For each line in the data that includes "agent", make a copy.

Records from a dataset
=== Begin Enclosure ===
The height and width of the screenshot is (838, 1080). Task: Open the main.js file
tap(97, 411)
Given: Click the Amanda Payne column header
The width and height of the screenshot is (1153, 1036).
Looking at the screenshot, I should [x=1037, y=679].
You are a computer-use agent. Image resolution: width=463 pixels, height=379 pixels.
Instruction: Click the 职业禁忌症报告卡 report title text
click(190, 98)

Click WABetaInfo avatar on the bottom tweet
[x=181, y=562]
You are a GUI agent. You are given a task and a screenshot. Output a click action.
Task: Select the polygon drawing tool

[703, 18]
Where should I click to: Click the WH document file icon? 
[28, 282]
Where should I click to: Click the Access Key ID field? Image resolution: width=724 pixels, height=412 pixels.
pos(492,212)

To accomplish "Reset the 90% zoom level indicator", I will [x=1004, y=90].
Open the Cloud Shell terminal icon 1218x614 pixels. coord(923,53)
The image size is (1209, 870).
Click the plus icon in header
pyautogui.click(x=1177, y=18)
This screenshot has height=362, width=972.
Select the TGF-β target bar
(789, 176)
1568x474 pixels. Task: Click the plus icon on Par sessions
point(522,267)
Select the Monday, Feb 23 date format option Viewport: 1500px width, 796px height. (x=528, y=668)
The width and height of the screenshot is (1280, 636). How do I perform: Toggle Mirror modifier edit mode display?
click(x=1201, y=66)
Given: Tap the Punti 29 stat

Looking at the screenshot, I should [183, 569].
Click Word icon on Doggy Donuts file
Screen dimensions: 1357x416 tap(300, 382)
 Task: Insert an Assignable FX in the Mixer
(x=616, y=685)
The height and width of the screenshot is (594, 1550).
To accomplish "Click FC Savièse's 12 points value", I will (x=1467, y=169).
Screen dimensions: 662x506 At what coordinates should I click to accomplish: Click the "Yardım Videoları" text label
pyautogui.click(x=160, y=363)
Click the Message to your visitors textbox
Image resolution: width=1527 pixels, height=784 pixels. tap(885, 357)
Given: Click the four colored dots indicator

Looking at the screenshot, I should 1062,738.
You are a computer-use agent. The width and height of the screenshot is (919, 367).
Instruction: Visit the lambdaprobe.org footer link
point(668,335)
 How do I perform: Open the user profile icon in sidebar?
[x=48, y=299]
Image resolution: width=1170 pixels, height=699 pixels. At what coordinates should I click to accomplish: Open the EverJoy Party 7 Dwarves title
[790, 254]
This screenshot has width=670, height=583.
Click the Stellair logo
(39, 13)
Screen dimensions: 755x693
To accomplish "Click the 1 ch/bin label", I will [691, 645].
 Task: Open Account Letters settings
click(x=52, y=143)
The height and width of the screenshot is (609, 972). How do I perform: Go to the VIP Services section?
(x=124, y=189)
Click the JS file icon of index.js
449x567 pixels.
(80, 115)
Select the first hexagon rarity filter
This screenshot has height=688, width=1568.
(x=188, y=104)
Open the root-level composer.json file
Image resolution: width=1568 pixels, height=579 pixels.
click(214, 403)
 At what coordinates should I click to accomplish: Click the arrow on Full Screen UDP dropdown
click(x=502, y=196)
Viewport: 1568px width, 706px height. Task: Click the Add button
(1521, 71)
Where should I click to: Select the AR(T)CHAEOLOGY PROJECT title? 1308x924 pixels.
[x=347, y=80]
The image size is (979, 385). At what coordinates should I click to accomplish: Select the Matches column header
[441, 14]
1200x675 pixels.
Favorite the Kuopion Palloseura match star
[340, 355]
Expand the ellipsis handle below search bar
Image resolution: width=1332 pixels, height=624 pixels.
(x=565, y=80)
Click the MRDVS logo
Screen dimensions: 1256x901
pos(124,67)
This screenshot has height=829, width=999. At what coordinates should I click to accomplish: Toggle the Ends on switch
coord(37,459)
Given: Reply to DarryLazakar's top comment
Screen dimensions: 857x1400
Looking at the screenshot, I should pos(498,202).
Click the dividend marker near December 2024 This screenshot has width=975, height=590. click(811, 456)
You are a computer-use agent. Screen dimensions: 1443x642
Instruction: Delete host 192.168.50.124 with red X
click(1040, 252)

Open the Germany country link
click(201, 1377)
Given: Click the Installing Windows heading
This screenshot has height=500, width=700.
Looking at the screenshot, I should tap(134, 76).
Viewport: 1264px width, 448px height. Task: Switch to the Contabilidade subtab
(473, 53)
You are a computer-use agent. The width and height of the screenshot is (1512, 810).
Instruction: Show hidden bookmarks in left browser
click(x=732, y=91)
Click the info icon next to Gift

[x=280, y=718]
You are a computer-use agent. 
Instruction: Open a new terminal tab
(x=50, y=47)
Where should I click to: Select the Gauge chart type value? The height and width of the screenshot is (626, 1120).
=== End Enclosure ===
- OUTPUT
You are a computer-use agent. Image resolution: width=463 pixels, height=379 pixels.
You are a GUI agent. You are given a task and a screenshot. Output a click action.
You are a computer-use agent. The width and height of the screenshot is (919, 367).
You are a computer-use agent. Screen dimensions: 1443x642
You are a computer-use agent. The width and height of the screenshot is (1512, 810).
You are a computer-use agent. 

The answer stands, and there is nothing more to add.